>> start SUPPLIED ENTRIES
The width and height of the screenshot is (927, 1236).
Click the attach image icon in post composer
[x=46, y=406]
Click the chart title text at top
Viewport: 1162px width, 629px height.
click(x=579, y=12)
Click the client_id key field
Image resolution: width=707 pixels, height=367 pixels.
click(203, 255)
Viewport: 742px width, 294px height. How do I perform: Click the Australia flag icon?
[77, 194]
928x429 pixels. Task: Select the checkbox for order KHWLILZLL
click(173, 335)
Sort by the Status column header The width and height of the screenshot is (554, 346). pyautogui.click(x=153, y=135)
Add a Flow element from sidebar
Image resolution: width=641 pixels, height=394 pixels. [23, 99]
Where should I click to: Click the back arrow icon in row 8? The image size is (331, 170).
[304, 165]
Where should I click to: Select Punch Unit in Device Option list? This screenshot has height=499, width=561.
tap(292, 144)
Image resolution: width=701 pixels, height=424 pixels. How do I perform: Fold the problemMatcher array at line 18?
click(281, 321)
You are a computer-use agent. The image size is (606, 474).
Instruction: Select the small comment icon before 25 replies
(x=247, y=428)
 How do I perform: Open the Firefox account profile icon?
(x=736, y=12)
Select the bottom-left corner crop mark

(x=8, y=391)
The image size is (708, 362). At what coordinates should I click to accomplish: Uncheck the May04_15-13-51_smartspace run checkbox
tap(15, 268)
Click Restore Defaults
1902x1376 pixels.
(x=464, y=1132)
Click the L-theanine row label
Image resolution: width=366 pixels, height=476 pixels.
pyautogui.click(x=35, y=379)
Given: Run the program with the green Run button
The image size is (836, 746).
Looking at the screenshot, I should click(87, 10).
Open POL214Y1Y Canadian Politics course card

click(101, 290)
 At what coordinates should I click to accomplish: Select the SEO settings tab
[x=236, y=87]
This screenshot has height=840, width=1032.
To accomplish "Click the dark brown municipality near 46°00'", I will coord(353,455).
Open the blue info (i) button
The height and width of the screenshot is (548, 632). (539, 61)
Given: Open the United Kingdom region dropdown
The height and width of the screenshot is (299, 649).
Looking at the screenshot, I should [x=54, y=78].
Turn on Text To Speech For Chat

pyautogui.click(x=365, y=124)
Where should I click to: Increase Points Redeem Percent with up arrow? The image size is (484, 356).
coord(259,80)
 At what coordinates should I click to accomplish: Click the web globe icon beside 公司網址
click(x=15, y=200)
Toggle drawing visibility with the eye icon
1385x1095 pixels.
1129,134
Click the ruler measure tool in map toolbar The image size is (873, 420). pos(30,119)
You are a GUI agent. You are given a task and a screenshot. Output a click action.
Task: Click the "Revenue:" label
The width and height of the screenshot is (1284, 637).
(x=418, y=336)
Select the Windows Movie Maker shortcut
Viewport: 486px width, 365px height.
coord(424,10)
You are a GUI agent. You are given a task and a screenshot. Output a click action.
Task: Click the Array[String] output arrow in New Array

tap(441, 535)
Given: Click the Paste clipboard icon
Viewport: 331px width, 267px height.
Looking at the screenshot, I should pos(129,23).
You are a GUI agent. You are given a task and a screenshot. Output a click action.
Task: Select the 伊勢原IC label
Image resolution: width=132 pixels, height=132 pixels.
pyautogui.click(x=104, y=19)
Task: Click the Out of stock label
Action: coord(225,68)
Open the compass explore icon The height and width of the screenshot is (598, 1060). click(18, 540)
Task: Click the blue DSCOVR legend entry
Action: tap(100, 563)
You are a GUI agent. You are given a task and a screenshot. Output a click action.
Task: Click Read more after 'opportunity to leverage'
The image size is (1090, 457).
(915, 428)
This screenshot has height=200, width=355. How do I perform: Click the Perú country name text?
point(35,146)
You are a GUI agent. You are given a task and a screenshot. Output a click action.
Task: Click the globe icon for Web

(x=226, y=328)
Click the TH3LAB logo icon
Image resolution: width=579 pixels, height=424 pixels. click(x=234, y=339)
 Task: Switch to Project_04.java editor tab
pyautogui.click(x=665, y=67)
>> end SUPPLIED ENTRIES
EXERCISE REQUIREMENTS
Copy out all of the items above again, substituting "The screenshot size is" for "The image size is" at every occurrence and leaving everything else as it is.

SOLUTION TO THIS EXERCISE
The width and height of the screenshot is (927, 1236).
Click the attach image icon in post composer
[x=46, y=406]
Click the chart title text at top
Viewport: 1162px width, 629px height.
click(x=579, y=12)
Click the client_id key field
Image resolution: width=707 pixels, height=367 pixels.
click(203, 255)
Viewport: 742px width, 294px height. How do I perform: Click the Australia flag icon?
[77, 194]
928x429 pixels. Task: Select the checkbox for order KHWLILZLL
click(173, 335)
Sort by the Status column header The width and height of the screenshot is (554, 346). pyautogui.click(x=153, y=135)
Add a Flow element from sidebar
Image resolution: width=641 pixels, height=394 pixels. [23, 99]
Where should I click to: Click the back arrow icon in row 8? The screenshot size is (331, 170).
[304, 165]
Where should I click to: Select Punch Unit in Device Option list? This screenshot has height=499, width=561.
tap(292, 144)
Image resolution: width=701 pixels, height=424 pixels. How do I perform: Fold the problemMatcher array at line 18?
click(281, 321)
You are a computer-use agent. The screenshot size is (606, 474).
Instruction: Select the small comment icon before 25 replies
(x=247, y=428)
 How do I perform: Open the Firefox account profile icon?
(x=736, y=12)
Select the bottom-left corner crop mark

(x=8, y=391)
The screenshot size is (708, 362). At what coordinates should I click to accomplish: Uncheck the May04_15-13-51_smartspace run checkbox
tap(15, 268)
Click Restore Defaults
1902x1376 pixels.
(x=464, y=1132)
Click the L-theanine row label
Image resolution: width=366 pixels, height=476 pixels.
pyautogui.click(x=35, y=379)
Given: Run the program with the green Run button
The screenshot size is (836, 746).
Looking at the screenshot, I should click(87, 10).
Open POL214Y1Y Canadian Politics course card

click(101, 290)
 At what coordinates should I click to accomplish: Select the SEO settings tab
[x=236, y=87]
This screenshot has height=840, width=1032.
To accomplish "Click the dark brown municipality near 46°00'", I will coord(353,455).
Open the blue info (i) button
The height and width of the screenshot is (548, 632). (539, 61)
Given: Open the United Kingdom region dropdown
The height and width of the screenshot is (299, 649).
Looking at the screenshot, I should [x=54, y=78].
Turn on Text To Speech For Chat

pyautogui.click(x=365, y=124)
Where should I click to: Increase Points Redeem Percent with up arrow? The screenshot size is (484, 356).
coord(259,80)
 At what coordinates should I click to accomplish: Click the web globe icon beside 公司網址
click(x=15, y=200)
Toggle drawing visibility with the eye icon
1385x1095 pixels.
1129,134
Click the ruler measure tool in map toolbar The screenshot size is (873, 420). pos(30,119)
You are a GUI agent. You are given a task and a screenshot. Output a click action.
Task: Click the "Revenue:" label
The width and height of the screenshot is (1284, 637).
(x=418, y=336)
Select the Windows Movie Maker shortcut
Viewport: 486px width, 365px height.
coord(424,10)
You are a GUI agent. You are given a task and a screenshot. Output a click action.
Task: Click the Array[String] output arrow in New Array

tap(441, 535)
Given: Click the Paste clipboard icon
Viewport: 331px width, 267px height.
Looking at the screenshot, I should pos(129,23).
You are a GUI agent. You are given a task and a screenshot. Output a click action.
Task: Select the 伊勢原IC label
Image resolution: width=132 pixels, height=132 pixels.
pyautogui.click(x=104, y=19)
Task: Click the Out of stock label
Action: coord(225,68)
Open the compass explore icon The height and width of the screenshot is (598, 1060). click(18, 540)
Task: Click the blue DSCOVR legend entry
Action: tap(100, 563)
You are a GUI agent. You are given a task and a screenshot. Output a click action.
Task: Click Read more after 'opportunity to leverage'
The screenshot size is (1090, 457).
(915, 428)
This screenshot has height=200, width=355. How do I perform: Click the Perú country name text?
point(35,146)
You are a GUI agent. You are given a task and a screenshot. Output a click action.
Task: Click the globe icon for Web

(x=226, y=328)
Click the TH3LAB logo icon
Image resolution: width=579 pixels, height=424 pixels. click(x=234, y=339)
 Task: Switch to Project_04.java editor tab
pyautogui.click(x=665, y=67)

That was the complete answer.